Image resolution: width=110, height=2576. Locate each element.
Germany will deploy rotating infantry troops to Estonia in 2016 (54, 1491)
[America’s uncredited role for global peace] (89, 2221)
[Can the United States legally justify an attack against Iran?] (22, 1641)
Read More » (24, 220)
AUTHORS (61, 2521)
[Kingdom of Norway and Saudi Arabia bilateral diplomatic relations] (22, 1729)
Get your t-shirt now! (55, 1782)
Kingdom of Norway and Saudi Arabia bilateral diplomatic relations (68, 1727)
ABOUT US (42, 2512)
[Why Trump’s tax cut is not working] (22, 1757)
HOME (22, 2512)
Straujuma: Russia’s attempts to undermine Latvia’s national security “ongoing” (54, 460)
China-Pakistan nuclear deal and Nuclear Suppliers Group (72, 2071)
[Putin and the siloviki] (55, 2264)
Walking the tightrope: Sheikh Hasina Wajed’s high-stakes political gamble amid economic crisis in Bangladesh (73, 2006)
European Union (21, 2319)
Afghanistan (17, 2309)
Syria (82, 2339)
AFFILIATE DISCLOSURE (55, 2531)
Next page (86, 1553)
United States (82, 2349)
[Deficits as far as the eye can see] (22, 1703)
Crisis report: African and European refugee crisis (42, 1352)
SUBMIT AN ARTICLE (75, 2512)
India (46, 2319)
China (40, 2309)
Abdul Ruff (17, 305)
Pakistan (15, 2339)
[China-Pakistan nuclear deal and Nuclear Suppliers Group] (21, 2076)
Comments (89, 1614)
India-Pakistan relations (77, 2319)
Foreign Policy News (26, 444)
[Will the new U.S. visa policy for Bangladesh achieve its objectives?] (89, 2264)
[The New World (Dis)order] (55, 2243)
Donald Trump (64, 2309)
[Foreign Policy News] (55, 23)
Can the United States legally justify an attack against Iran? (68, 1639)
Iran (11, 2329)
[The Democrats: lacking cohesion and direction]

=== Exercise brief ===
Output the listing above exactly as it appears.

=== Exercise output ===
Image resolution: width=110, height=2576. Locate each element.
Germany will deploy rotating infantry troops to Estonia in 2016 (54, 1491)
[America’s uncredited role for global peace] (89, 2221)
[Can the United States legally justify an attack against Iran?] (22, 1641)
Read More » (24, 220)
AUTHORS (61, 2521)
[Kingdom of Norway and Saudi Arabia bilateral diplomatic relations] (22, 1729)
Get your t-shirt now! (55, 1782)
Kingdom of Norway and Saudi Arabia bilateral diplomatic relations (68, 1727)
ABOUT US (42, 2512)
[Why Trump’s tax cut is not working] (22, 1757)
HOME (22, 2512)
Straujuma: Russia’s attempts to undermine Latvia’s national security “ongoing” (54, 460)
China-Pakistan nuclear deal and Nuclear Suppliers Group (72, 2071)
[Putin and the siloviki] (55, 2264)
Walking the tightrope: Sheikh Hasina Wajed’s high-stakes political gamble amid economic crisis in Bangladesh (73, 2006)
European Union (21, 2319)
Afghanistan (17, 2309)
Syria (82, 2339)
AFFILIATE DISCLOSURE (55, 2531)
Next page (86, 1553)
United States (82, 2349)
[Deficits as far as the eye can see] (22, 1703)
Crisis report: African and European refugee crisis (42, 1352)
SUBMIT AN ARTICLE (75, 2512)
India (46, 2319)
China (40, 2309)
Abdul Ruff (17, 305)
Pakistan (15, 2339)
[China-Pakistan nuclear deal and Nuclear Suppliers Group] (21, 2076)
Comments (89, 1614)
India-Pakistan relations (77, 2319)
Foreign Policy News (26, 444)
[Will the new U.S. visa policy for Bangladesh achieve its objectives?] (89, 2264)
[The New World (Dis)order] (55, 2243)
Donald Trump (64, 2309)
[Foreign Policy News] (55, 23)
Can the United States legally justify an attack against Iran? (68, 1639)
Iran (11, 2329)
[The Democrats: lacking cohesion and direction]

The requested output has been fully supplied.